From what I can tell, this is an immediate-mode GUI with manual layouting? What are the advantages compared to mature options like Raylib?
That's essentially what it looks to be. Though with a bit of layout support now.
Overall the API would be good for simple apps, but looks hard to scale to more complex apps. Who knows where it could go though.
Start adding things like reusable combo boxes, lists, tables, theming, etc and it starts getting harder. It's sort of where I got to with Figuro and paused -- I'm not happy with ways to combine reusable components without MVC and/or OO patterns.
Meanwhile, I’m building an app in both figdraw and uirelays to learn them. And also submitting PRs. uirelays is wayyyy better than raygui. And I will not bother with C libraries again either. We can make better Nim libraries.

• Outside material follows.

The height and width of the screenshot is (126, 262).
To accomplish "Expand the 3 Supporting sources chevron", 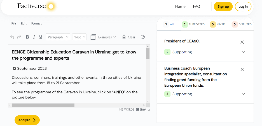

Definitely pure Nim libraries are better!
FigDraw is just to pull out the core rendering pieces and improve upon them. The idea is to provide a high performance renderer for others to build UI libraries on top. I'll probably port uirelays to FigDraw out of curiosity. :)
Start adding things like reusable combo boxes, lists, tables, theming, etc and it starts getting harder.
FWIW I'll turn NimEdit's syntax highlighting text editor into a "widget". It will get us quite far already. There is only text and images.
Theming seems to be a "relay-adapter". Seems easy enough to do.
There you go: https://github.com/nim-lang/uirelays/pull/9
Screenshot included.
Figdraw is great, thank you for creating it! In my simple timing benchmark, it was the fastest. It is indeed very low-level and could benefit from a widgets library.
Awesome! A widget library would be outside the scope of FigDraw. :)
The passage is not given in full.